Created attachment 2100 [details]
Trivial changes to str.default.2.R

This attachment is a patch to make str.default.2.R a tiny bit more concise (removing an unnecessary assignment, etc.), but I am not able to come up with more fundamental changes at this point.

It's nice that the negative width issue has been solved. However, it is probably impossible to avoid checking the display width, i.e. nchar(type = "w"), of the encoded string, and then possibly resorting to encoding the whole string. A small scale (but extreme) example:

> multi_diacritics <- paste0("a", intToUtf8(768:783), "b")
> nchar(multi_diacritics)
[1] 18
> nchar(multi_diacritics, "width")
[1] 2
> nchar(substr(multi_diacritics, 1, 17), "width")
[1] 1
> encodeString(multi_diacritics) == multi_diacritics
[1] TRUE

Here we stack multiple diacritics on the letter "a", followed by the letter "b". Any proper non-empty prefix of 'multi_diacritics', up to substr(multi_diacritics, 1, 17), has a display width of 1. The same is true for the corresponding encoded version. In this case, the whole string is needed for a result with a display width of 2. The way encodeString() works here (it does nothing) seems correct because diacritics are printable characters.

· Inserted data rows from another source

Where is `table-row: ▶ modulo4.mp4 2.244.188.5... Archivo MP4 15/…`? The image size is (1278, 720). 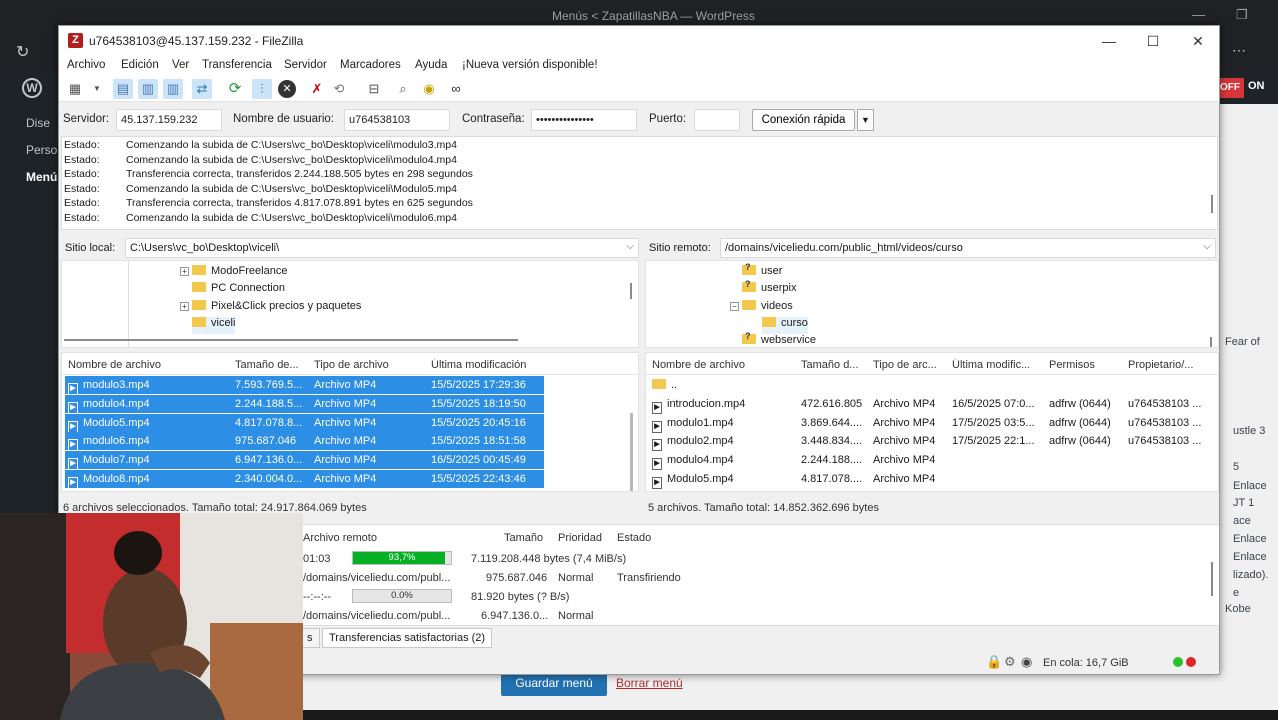 table-row: ▶ modulo4.mp4 2.244.188.5... Archivo MP4 15/… is located at coordinates (350, 404).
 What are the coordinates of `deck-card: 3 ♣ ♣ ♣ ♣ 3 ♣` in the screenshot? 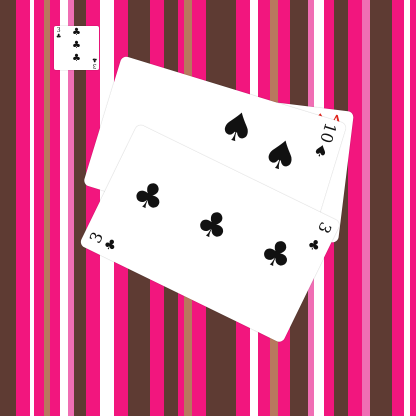 It's located at (76, 48).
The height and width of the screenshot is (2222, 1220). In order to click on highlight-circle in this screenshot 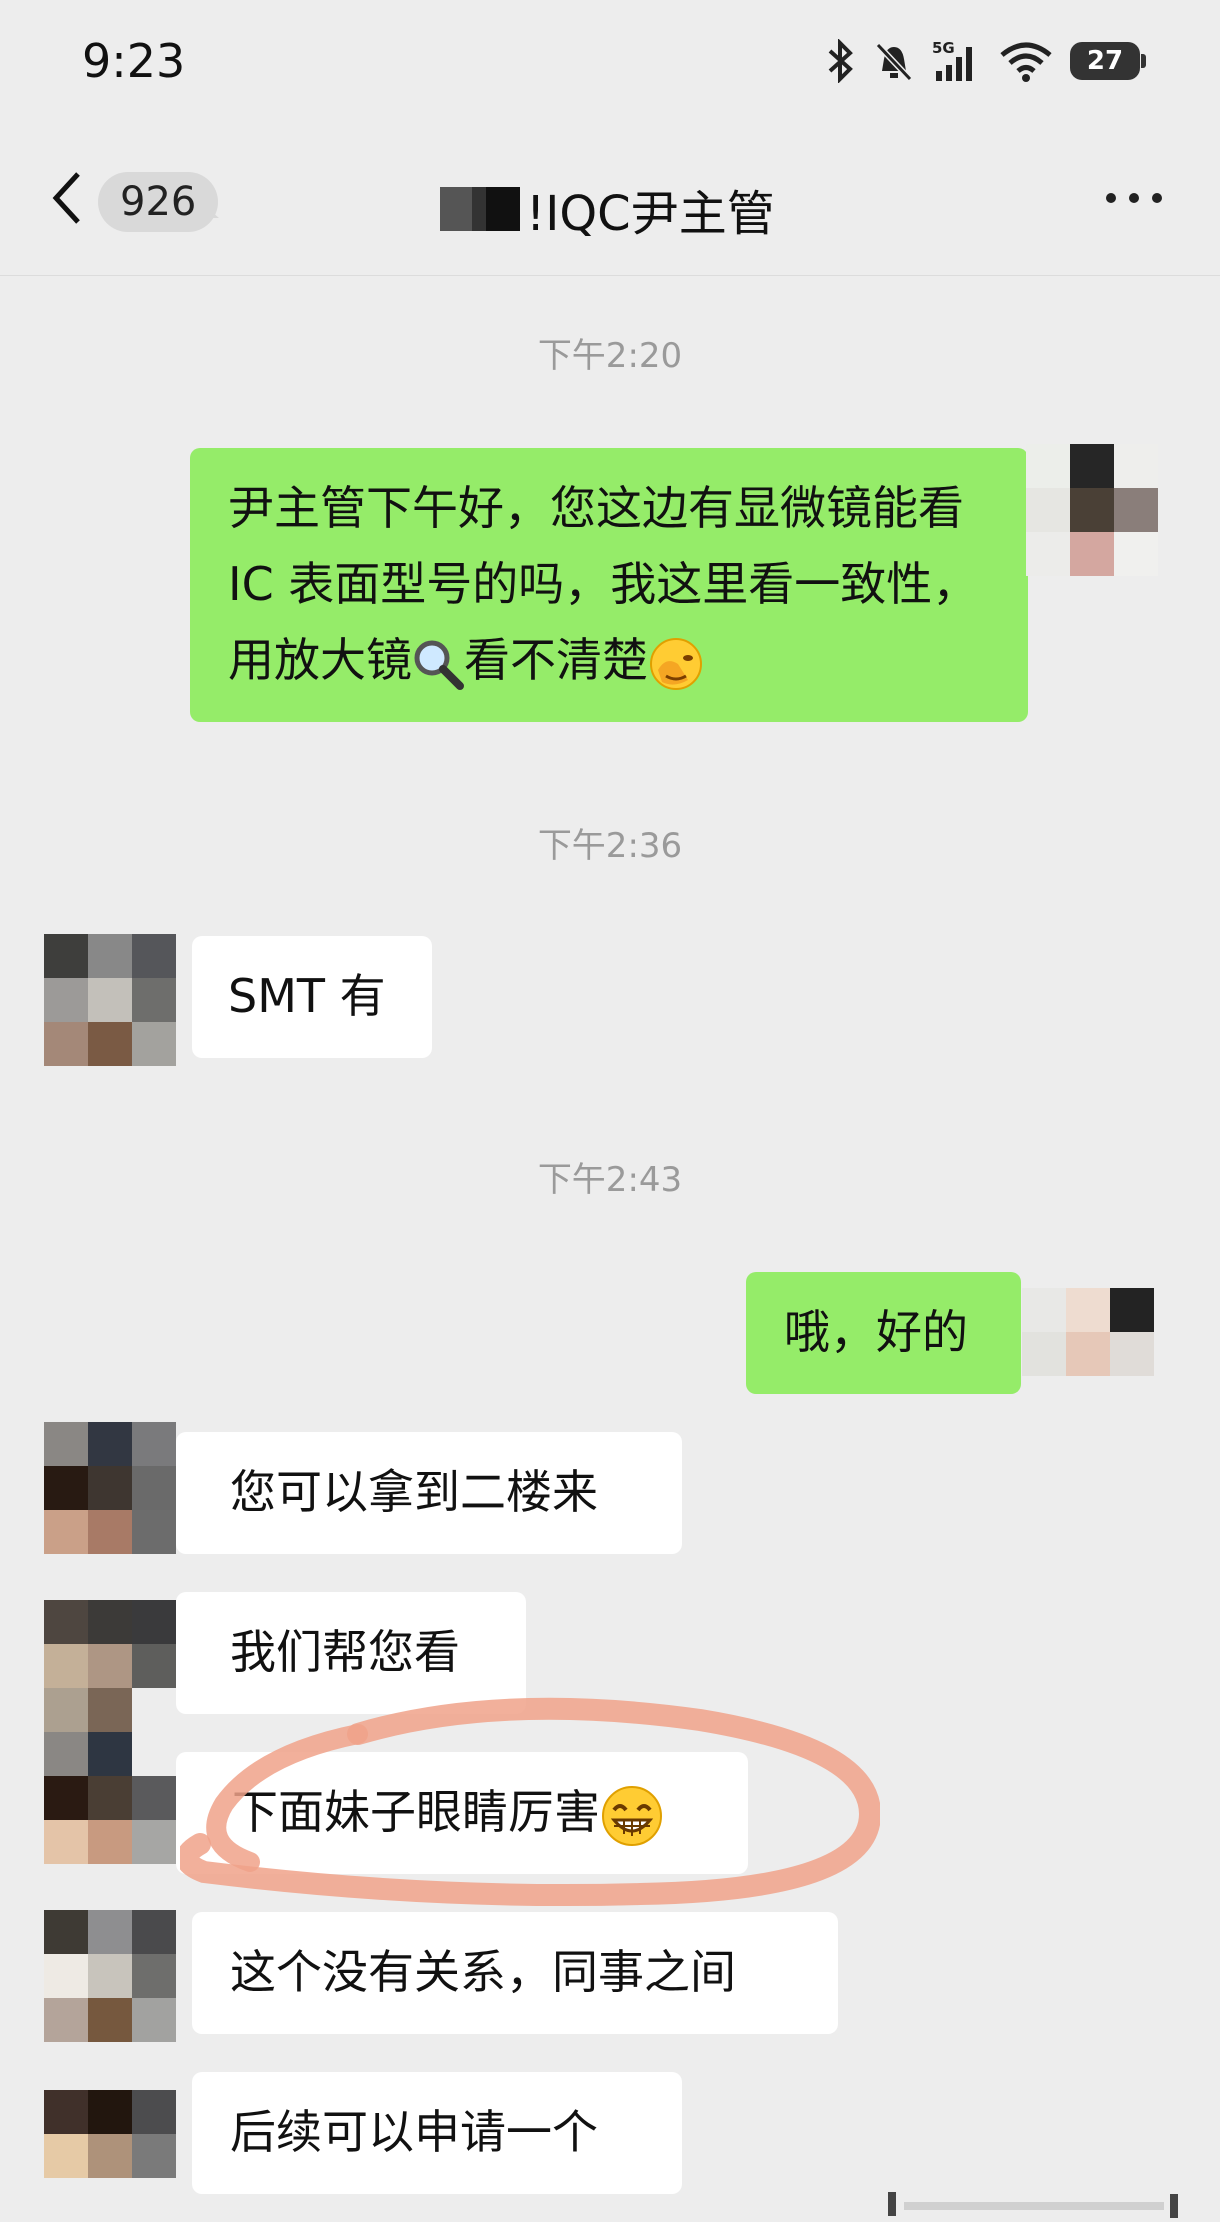, I will do `click(530, 1802)`.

Comment 13 Martin Maechler 2016-06-02 10:08:58 UTC

I have now committed (to R-devel) a version of str.default()  which *is* fast,
and seems to need less "slack" (could probably be decreased even more?), hopefully working fine also in the case of diacriticals or other mult-byte characters, by using 'strtrim(C, n)' instead of  'substr(C, 1, n)'.

------------------------------------------------------------------------
r70698 | maechler | 2016-06-02 12:01:11 +0200 (Thu, 02 Jun 2016) | 1 line
Changed paths:
   M /trunk/doc/NEWS.Rd
   M /trunk/src/library/utils/R/str.R
   M /trunk/tests/reg-tests-3.R

str() on large strings is much faster now and string truncation is more accurate
------------------------------------------------------------------------

My current plan is to also port it to 'R patched', possibly in time for R 3.3.1,
or then a bit later.

Thank you Mikko for the suggestions, code and test file proposals!

I'm closing the bug now, as the *speed* problem is solved.
If there are still problems with multibyte chars, I'd want you to open a new bug report.